Selected excerpt:
--------------------

Tuesday, March 19, 2013
I often wonder if going through our infertility journey has given us more of a propensity toward happiness than if we didn’t go through this journey. Maybe it is that I am getting older and more mature or maybe it has been all what I learned over the past few years. I am not really sure but I am definitely consistently more happier now than when I was younger.
I used to be the person that would think ‘when I get the perfect job, I will be happy’, ‘when I lose weight, I will be happy’, ‘when I find the perfect man, I will be happy’. Turns out, I didn’t actually need to find all these things to make me happy, what I needed to do was change what I thought of as ‘happiness’. I have a good job and the fact that I get to spend time with my bestie when there makes me happy. I am married to a man who is ‘perfect for me’ and daily I take great pleasure in laughing, crying, comforting and being comforted with this man. I have lost and gained weight many times and even at my lowest weight, it didn’t change my life so I was happy 24/7 – though I do want to lose weight now, it is to be the healthiest and happiest me that I can be.

--------------------

Information provided:
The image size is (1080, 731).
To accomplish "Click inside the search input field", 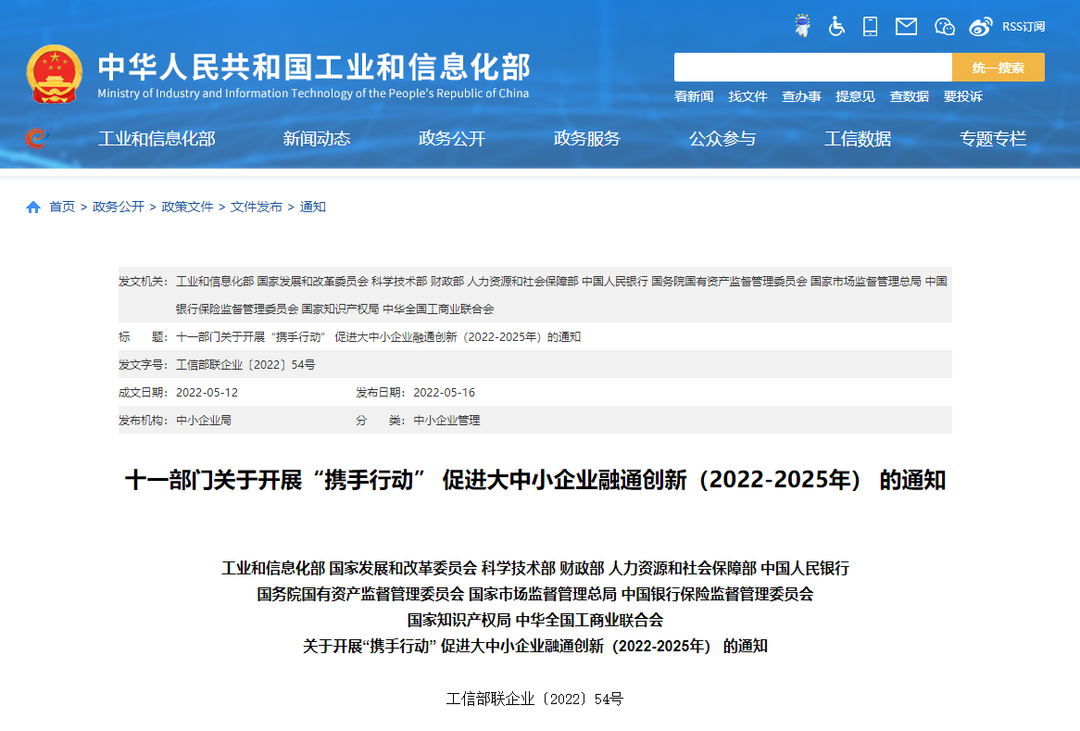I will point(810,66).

--------------------

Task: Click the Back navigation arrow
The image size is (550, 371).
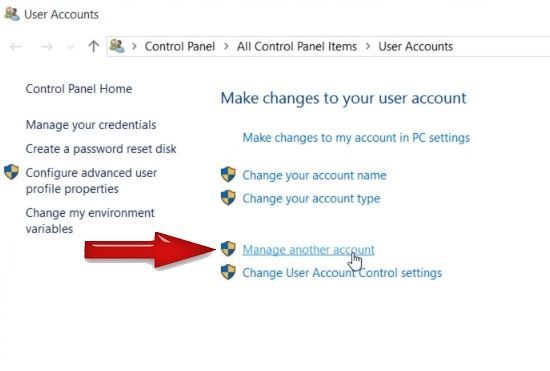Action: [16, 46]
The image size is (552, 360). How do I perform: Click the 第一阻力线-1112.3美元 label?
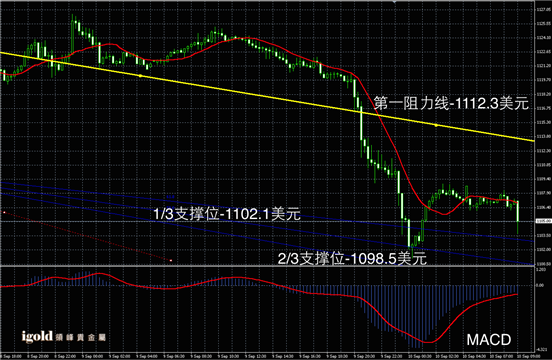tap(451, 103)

--------------------

Instructions:
1. In the blog post on infertility and happiness above, why does the writer now want to lose weight? Answer in one to three sentences, using the reason the post gives.
2. Pick up the blog post on infertility and happiness right after its final sentence and keep writing it.

Answers given:
1. The writer wants to lose weight now to be the healthiest and happiest version of themselves they can be. They are not seeking constant happiness from it, since even at their lowest weight their life did not change enough to make them happy all the time.

2.
It doesn’t mean to say that there are not times when I am sad, overwhelmed, angry or over it but there is heaps of happiness. Of course, we are the lucky ones who have been successful in our quest to be parents and both JourneyMan and I are looking forward to a time when we can get down to the business of being the best parents of all time to the best kids in the world – without worrying about hormones and needles and cycles and all of the other many, many complimentary therapies that go hand in hand with our cycles. It also won’t mean that by being parents these two little boys that we will be happy 24/7 – parenting is hard – it is tiring and testing but at the end of the day, it makes me very happy indeed.
Every night before I go to bed, I go into JBB’s room and tuck him into his doona and give him a kiss. It is such a small thing but in that moment, every single night, I acknowledge how happy I am to be his mum. It is my little prayer of gratitude that this little miracle was visited on us. We are so lucky and we are about to be doubly blessed with another miracle in our lives. Yes, it is a lot easier to be happier these days.
I wonder if I got pregnant really easily if I would take these beautiful miracles for granted. I would hope not but I just don’t know – I really have changed over these past 6 years. It’s funny. When JBB was first born, my Dad always used to refer to him as our ‘little miracle’ and it kind of annoyed me – mainly I think because I felt it gave the impression that we didn’t really have any part in the creation of this miracle. I know, I know – I don’t know what the heck I was thinking. Now, I openly acknowledge that JBB and soon, Boo2’s presence in our lives is absolutely miraculous and that I need to be grateful for this fact.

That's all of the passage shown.